### ASSIGNMENT:
Among the records that follow, find the line with "Events (123, 2247)" and the line with "[Bayburt Postası] (93, 7)". Set down those lines and all lines between them exactly, without adding anything.

### EXCERPTED RECORDS:
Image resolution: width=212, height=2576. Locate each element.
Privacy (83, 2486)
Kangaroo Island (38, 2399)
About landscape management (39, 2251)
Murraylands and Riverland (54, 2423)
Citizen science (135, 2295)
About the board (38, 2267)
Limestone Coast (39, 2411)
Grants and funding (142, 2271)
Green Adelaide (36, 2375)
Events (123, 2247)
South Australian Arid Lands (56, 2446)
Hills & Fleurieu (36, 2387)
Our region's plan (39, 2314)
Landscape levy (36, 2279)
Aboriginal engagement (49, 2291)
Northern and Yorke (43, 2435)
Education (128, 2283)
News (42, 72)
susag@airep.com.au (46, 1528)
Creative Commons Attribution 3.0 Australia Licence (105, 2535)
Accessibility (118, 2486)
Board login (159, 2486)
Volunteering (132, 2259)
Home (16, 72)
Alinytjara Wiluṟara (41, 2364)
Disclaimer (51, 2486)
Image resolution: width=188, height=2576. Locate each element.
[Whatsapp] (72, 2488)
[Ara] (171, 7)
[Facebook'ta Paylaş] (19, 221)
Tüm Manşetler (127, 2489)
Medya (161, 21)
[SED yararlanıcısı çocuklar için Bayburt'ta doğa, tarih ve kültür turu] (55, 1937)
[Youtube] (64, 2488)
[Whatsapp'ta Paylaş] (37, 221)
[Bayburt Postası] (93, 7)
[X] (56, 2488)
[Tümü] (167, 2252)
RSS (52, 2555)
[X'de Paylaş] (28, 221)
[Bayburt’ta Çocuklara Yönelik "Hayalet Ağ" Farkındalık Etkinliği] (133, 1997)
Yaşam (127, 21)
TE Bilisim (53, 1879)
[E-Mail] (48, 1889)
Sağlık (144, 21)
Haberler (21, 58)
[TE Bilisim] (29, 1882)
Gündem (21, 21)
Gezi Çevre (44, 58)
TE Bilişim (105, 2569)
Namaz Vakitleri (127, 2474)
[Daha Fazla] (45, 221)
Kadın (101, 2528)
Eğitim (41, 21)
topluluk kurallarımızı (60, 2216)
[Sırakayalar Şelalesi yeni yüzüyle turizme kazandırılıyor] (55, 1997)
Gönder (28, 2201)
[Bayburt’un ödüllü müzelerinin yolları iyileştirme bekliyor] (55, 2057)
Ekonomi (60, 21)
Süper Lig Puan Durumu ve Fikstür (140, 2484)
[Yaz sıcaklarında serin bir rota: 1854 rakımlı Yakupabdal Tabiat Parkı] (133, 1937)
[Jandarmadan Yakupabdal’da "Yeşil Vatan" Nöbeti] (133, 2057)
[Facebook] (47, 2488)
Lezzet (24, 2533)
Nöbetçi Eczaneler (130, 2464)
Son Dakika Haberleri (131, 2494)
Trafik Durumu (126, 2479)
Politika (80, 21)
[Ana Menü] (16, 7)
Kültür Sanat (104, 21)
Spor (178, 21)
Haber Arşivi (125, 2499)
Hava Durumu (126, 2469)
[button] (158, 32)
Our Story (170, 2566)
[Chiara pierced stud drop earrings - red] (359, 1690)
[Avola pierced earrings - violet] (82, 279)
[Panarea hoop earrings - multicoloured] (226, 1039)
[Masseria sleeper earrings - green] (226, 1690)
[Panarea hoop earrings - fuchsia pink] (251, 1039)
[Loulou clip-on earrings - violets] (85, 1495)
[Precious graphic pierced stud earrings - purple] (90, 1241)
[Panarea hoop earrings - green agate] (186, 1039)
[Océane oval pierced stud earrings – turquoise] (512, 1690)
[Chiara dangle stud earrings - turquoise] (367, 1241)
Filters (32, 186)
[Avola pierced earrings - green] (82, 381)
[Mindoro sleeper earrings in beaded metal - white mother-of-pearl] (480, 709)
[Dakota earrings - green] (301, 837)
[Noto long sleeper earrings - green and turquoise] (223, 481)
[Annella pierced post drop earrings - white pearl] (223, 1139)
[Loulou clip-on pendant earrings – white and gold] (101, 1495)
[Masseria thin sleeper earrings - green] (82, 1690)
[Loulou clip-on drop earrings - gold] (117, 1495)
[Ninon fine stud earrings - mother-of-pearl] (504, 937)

### EXPECTED ANSWER:
Events (123, 2247)
South Australian Arid Lands (56, 2446)
Hills & Fleurieu (36, 2387)
Our region's plan (39, 2314)
Landscape levy (36, 2279)
Aboriginal engagement (49, 2291)
Northern and Yorke (43, 2435)
Education (128, 2283)
News (42, 72)
susag@airep.com.au (46, 1528)
Creative Commons Attribution 3.0 Australia Licence (105, 2535)
Accessibility (118, 2486)
Board login (159, 2486)
Volunteering (132, 2259)
Home (16, 72)
Alinytjara Wiluṟara (41, 2364)
Disclaimer (51, 2486)
Image resolution: width=188, height=2576. Locate each element.
[Whatsapp] (72, 2488)
[Ara] (171, 7)
[Facebook'ta Paylaş] (19, 221)
Tüm Manşetler (127, 2489)
Medya (161, 21)
[SED yararlanıcısı çocuklar için Bayburt'ta doğa, tarih ve kültür turu] (55, 1937)
[Youtube] (64, 2488)
[Whatsapp'ta Paylaş] (37, 221)
[Bayburt Postası] (93, 7)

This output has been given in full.